Fishermen rescued 33 Egyptian would-be migrants after their boat sunk in the Mediterranean sea near the maritime border with Libya, the Egyptian foreign ministry said on Tuesday.
Seven passengers remain missing following Saturday night's disaster, a statement said.
"Libyan authorities informed Egypt's consul general in Benghazi that 33 Egyptians survived the shipwreck and that seven others are still missing," the statement said, adding that fishermen had rescued the survivors.
The ministry denied initial reports suggesting that three bodies had been plucked out of the water.
According to the foreign ministry, the 40 Egyptians were trying to sneak into Libya in a bid to make their way illegally into Europe in search of jobs and a better life.
The Libyan state news agency Lana reported on Monday that the boat was carrying around 40 illegal migrants and capsized off Libya's east coast near the border with Egypt, with only one passenger surviving the tragedy.

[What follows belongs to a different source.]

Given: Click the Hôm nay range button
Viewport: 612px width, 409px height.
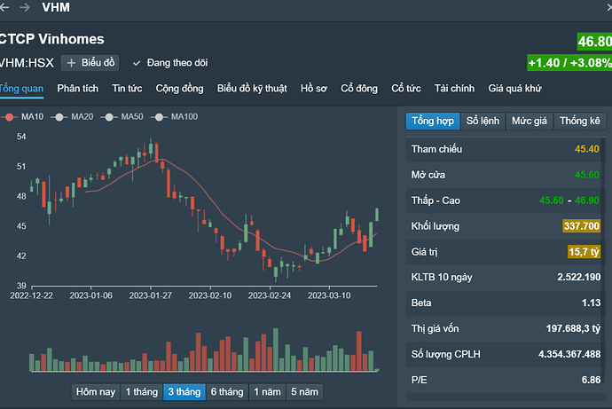Looking at the screenshot, I should [95, 392].
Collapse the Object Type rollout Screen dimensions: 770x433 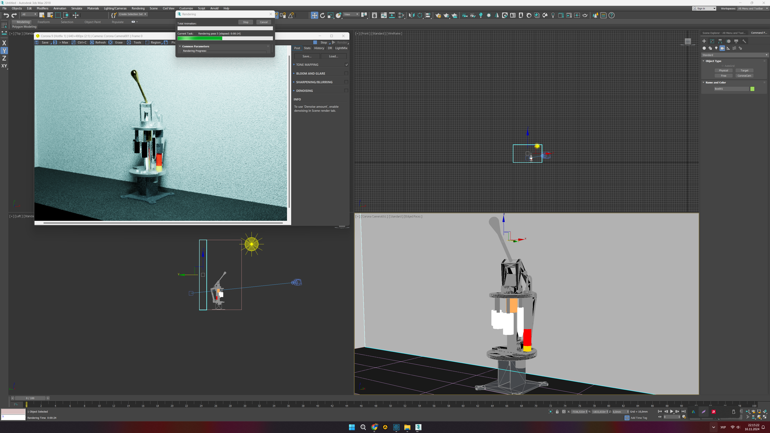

"All the migrants who were on board died, except for one person who survived and was able to alert local authorities and inform them of the tragedy," Lana said, quoting a local official.
Lana said the boat sunk some three kilometres (almost two miles) off the Libyan coast.

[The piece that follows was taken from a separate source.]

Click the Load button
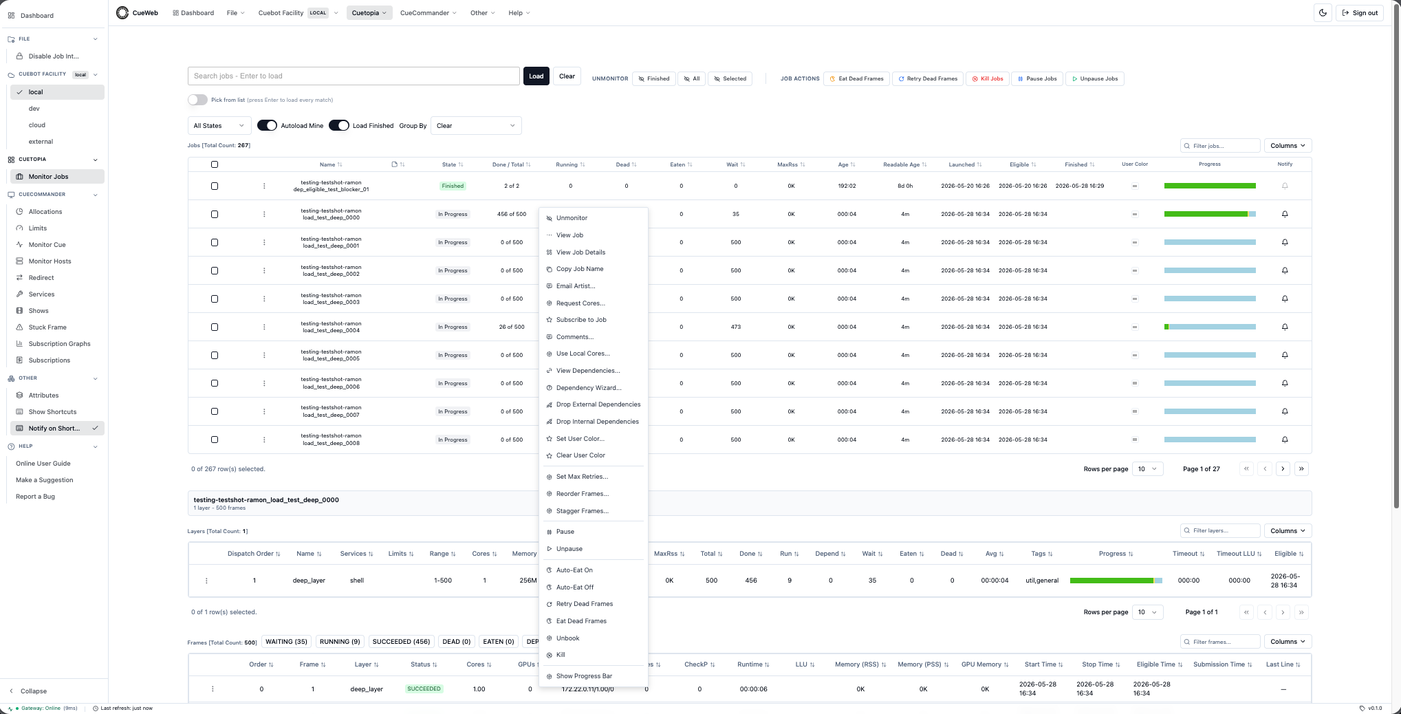This screenshot has width=1401, height=714. click(x=536, y=76)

Libya has been traditionally a launchpad for African refugees and migrants seeking to make an illegal run across the sea to Europe, with many landing in Italy.
Around 1,700 migrants have landed in Malta so far this summer and most said they left from Libya, while thousands more have arrived on the nearby Italian island of Lampedusa.
Migrants and refugees often travel in rickety and overcrowded wooden fishing boats and there have been several accidents at sea.
The latest disaster comes as a group of 46 Maltese navy officers were in Libya to help train the navy to patrol its border following a recent increase in boat crossings by migrants from Libya, a spokesman for the Maltese navy said.